最近密碼泄漏事件頻頻發生，到底什么樣的密碼才安全？密碼作為一種最原始、最廣泛使用的安全手段，到底應該如何設置？什么樣的密碼才是安全的？如果我們能明白這些密碼泄露事件的根源與原理，對我們加強安全意識會不會有額外的幫助？

密碼安全
在開始介紹具體的方法和措施前，我們希望先讓您明白，密碼到底是如何泄露的，正所謂知其然，也要知其所以然，密碼安全不僅僅只是一些教條性的操作指南，更重要的是我們懂得在各個途徑和過程中，如何保護好我們的密碼。
密碼到底是如何泄露的？
想要知道密碼是如何泄露的，不妨先想一想，你的密碼都在哪？概括地來說，它只會在三個地方：本地、傳輸過程中、遠程數據庫中。
舉個例子來說，如果你在瀏覽器中輸入或保存了密碼，這個密碼在你點擊登錄前，只存在于你的本地，一旦你點擊登錄，瀏覽器就會將你的登錄名和密碼打包成為一個請求，發送給遠程的服務器，這時候你的密碼會經歷一段非常短暫的旅程，最終到達遠程服務器。如果你是第一次注冊的話，你的密碼還會以某種形式存儲在對方的數據庫中。
密碼在本地時黑客通過惡意木馬，惡意植入，鍵盤監聽等方式盜取你的密碼，這種情況比較普遍，因為現今大多網站和APP在數據傳輸過程都是加密的，遠程服務器更是防范嚴密。

提取密碼
那么最基本的防范措施就是：
1.不在公共或有潛在安全風險的設備上進行密碼操作；
2.除非你非常有自信，否則請不越獄，不Root；
3.不安裝未知來源的（盜版）軟件，從可信的源（如：App Store、Google Play）下載安裝軟件。
4.不使用不可信的 WiFi 網絡，特別是公共場合的陌生、免費WiFi。
5.如果可能，使用SSL加密，保持瀏覽器在最新版本，檢查網站證書是否可信（一般瀏覽器都會有提示）。
設置密碼時，牢記這幾點：
1.密碼位數、大小寫和特殊符號
密碼越復雜，安全程度越高，這一假設的前提是你的本地設備和網絡環境足夠安全，否則密碼再復雜，如果你本地有木馬程序監聽輸入，那么一樣是徒勞。
在保證本機和網絡環境安全的前提下，如果網站的數據發生泄露，對方在暴力破解時，密碼的復雜程度就直接對破解的效率和成本有關系，一般來說，位數越長，混雜得大小寫和特殊符號越多，暴力破解的成本就越大。所以一定杜絕使用常見的、簡單的密碼，建議大家的密碼盡量保持在14位以上、存在大小寫字母和數字、并混雜有特殊符號（理論上特殊符號當然是越不常見的越好，甚至有人用表情符號作為密碼中的特殊符號）。
2.在密碼中加入網站特征值
如果最壞的情況發生了，密碼泄露并被破解了，怎么才能不影響自己在其它平臺的賬號安全？當然是不同平臺和網站有不同的密碼是最安全的了，這樣泄露的賬號和密碼不會直接影響到其它平臺。不過考慮到實際情況，我們很難在每一個不同的平臺上都更換一個新的賬號和密碼，要記住不是一件容易事。這時就可以考慮一個非常簡單的策略：使用一個通用的基礎密碼，針對不同的網站，在前后或中間插入對應該網站的一個特殊值。比如我給自己設定的一個基礎密碼是haulik%!2009，那么當我在不同的平臺注冊時，可以加入不一樣的后綴，例如注冊百度時可以有haulik%!2009@baidu，注冊新浪時則是haulik%!2009@sina，以此類推。
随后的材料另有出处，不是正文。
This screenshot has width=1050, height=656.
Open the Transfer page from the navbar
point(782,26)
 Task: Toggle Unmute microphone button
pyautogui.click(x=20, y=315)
好處是什么呢？首先顯然如果你不打算借助一些密碼管理工具，而使用腦子來記密碼，又希望各個平臺的密碼有所不同時，這是一個簡單可行的方法。其次，一旦你的密碼被泄露了，你還很快能追查出到底泄露源是哪。你可能會覺得黑客會不會很聰明，知道在不同網站去替換我的后綴呢？這其實很難，首次加入了這些網站特征值后本身對破解造成了難度上的提升，而從另一個方面來說，黑客基本很少會關心茫茫密碼中的個人，他既沒興趣也沒精力來專門針對你進行一些特殊處理。如果還是不放心的話，可以考慮在這個策略上，再加入一些變化，比如我就不會直接使用baidu 這樣的網站特征值，而是使用這些網站名稱的五筆首字母，例如：baidu 就是dy。
3.直接生成隨機字符串
不知道到底設什么樣的密碼好？其實還有一個很簡單的辦法，像Safari、Chrome等瀏覽器就會在頁面注冊賬號時智能地提供一個隨機字符串作為密碼選項。
好處就是，完全忘掉之前說的怎么設置一個復雜的密碼規則，你只需要讓瀏覽器自動生成就可以了。不過缺點也很明顯，如果你在不同的平臺上登錄，是 Web 環境的話需要保證全平臺統一同步，而如果注冊的是某些 App 使用的賬號，那么登錄的時候就非常不友好了。
4.兩步驗證
最糟糕的情況就是密碼還是泄露了，這時候有沒有補救措施？當然也有，像現在大型的互聯網公司一般都提供了兩步驗證服務，如微軟、Google、蘋果等等。一旦開啟了兩步驗證，只要是在非授信的設置上登錄，除了常規的賬號和密碼外，網站還會要求你額外提供綁定手機的動態驗證碼，這樣就確保了即使的密碼泄露了，依然還有一道安全屏障阻礙黑客最終登錄你的賬號，保護你的數據財產安全。
5.定期更改密碼
這可能是聽起來最簡單的一件事情，但一定要做。前面提到了密碼泄露的各個環節，有的是你可控的，有的是你不可控的，有的甚至是你自以為可控但其實并不可控的。對于許多人來說，我們缺乏判斷本機或網絡傳輸是否真的安全的能力，甚至像爆發的 XcodeGhost 事件，即使對于安全意識再高的人，也想不到會有這樣的事情發生。
正所謂防患于未然，既然我們永遠不知道水有多深，不如養成定期改密碼的好習慣。
6.永遠假設你的密碼會泄露
不過，一個更殘酷的現實是：道高一尺，魔高一丈。網絡中永遠潛伏著我們還未意識到的安全風險，隨時可能爆發的黑天鵝事件。
因此你在使用任何網絡服務時一定要有一個意識，做好最壞的打算：永久假設你的密碼一定會泄露，只是時間早晚問題。那么，這件事一旦發生后，被泄露的數據會對你造成致命的打擊嗎？會讓你的銀行卡變成人盡可取嗎？會讓你的身體變成人盡可看嗎？會讓你的陰謀變得人盡可知嗎？想想這些，你還敢把銀行卡密碼記在短信里嗎？還敢和冠希哥合拍小視頻嗎？還敢傳政府機密文件到網盤里嗎？